───── Trecho do documento ─────

O estudo de caso na sociologia dos tribunais: o HC 126.292 e as ADCs 43 e 44/Case studies in the sociology of courts: the HC 126.292 and ADCs 43 e 44.

AutorSantos, Caio Santiago F.

Introdução

A sociologia dos tribunais é um campo interdisciplinar de pesquisa que se propõe a analisar os tribunais em sociedade, e não de forma apartada ou isolada (SANTOS, 2016, p. 11). Nessa perspectiva, o estudo de caso é um método bastante útil, pois combina diversas técnicas de pesquisa para compor um quadro empírico amplo sobre a atuação dos tribunais na sociedade. Como afirma Yin (2001, p. 32), o estudo de caso "investiga um fenômeno contemporâneo dentro de seu contexto da vida real", e não em ambientes "controlados". No entanto, ainda são poucos os trabalhos no Brasil que mobilizam o estudo de caso para a análise dos tribunais (1). Por isso, este artigo pretende indicar e defender algumas vantagens desse método de pesquisa, diferenciando-o de algumas abordagens atuais no Brasil (2).

O objetivo deste trabalho é refletir sobre conceitos e técnicas de pesquisa que podem ser utilizados no estudo de caso sobre os tribunais no Brasil. Para isso, as principais referências são os trabalhos de Boaventura de Sousa Santos na sociologia do direito. Para embasar a presente reflexão, são retomados dados e análises oriundos de estudo de caso realizado em pesquisa de doutorado sobre o Habeas Corpus 126.292 e as Ações Declaratórias de Constitucionalidade 43 e 44 julgados pelo Supremo Tribunal Federal. Dessa forma, este artigo almeja uma contribuição sobretudo a nível teórico e metodológico sobre a sociologia dos tribunais no Brasil.

───── Entradas ─────

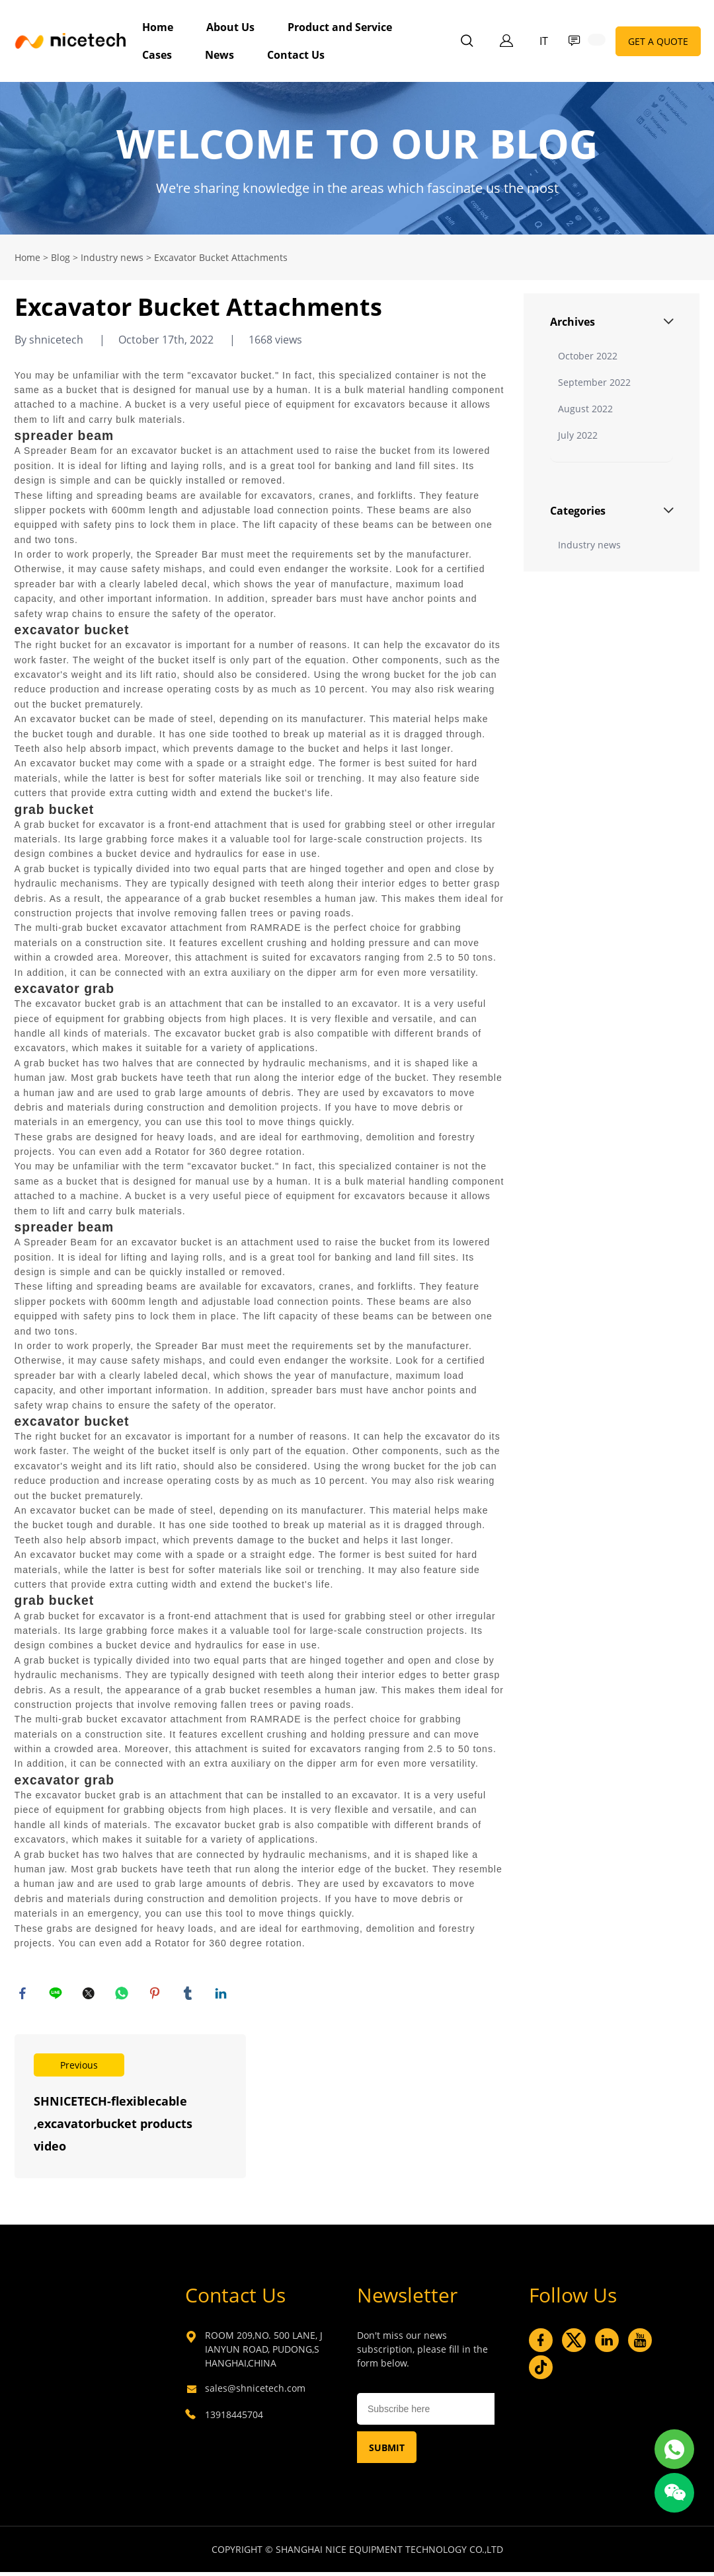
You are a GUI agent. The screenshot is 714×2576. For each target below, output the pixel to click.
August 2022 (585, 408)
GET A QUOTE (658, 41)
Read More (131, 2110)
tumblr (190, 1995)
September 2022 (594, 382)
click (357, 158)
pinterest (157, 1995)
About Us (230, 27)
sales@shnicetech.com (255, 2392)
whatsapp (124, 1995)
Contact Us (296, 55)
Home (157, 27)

─────

Instruções do exercício: Retorne sem alterações a parte do texto sobre a sociologia dos tribunais que começa em "O objetivo deste" e termina em "dos tribunais no Brasil.". As entradas não têm nenhum papel nesta tarefa.

Resposta completa:
O objetivo deste trabalho é refletir sobre conceitos e técnicas de pesquisa que podem ser utilizados no estudo de caso sobre os tribunais no Brasil. Para isso, as principais referências são os trabalhos de Boaventura de Sousa Santos na sociologia do direito. Para embasar a presente reflexão, são retomados dados e análises oriundos de estudo de caso realizado em pesquisa de doutorado sobre o Habeas Corpus 126.292 e as Ações Declaratórias de Constitucionalidade 43 e 44 julgados pelo Supremo Tribunal Federal. Dessa forma, este artigo almeja uma contribuição sobretudo a nível teórico e metodológico sobre a sociologia dos tribunais no Brasil.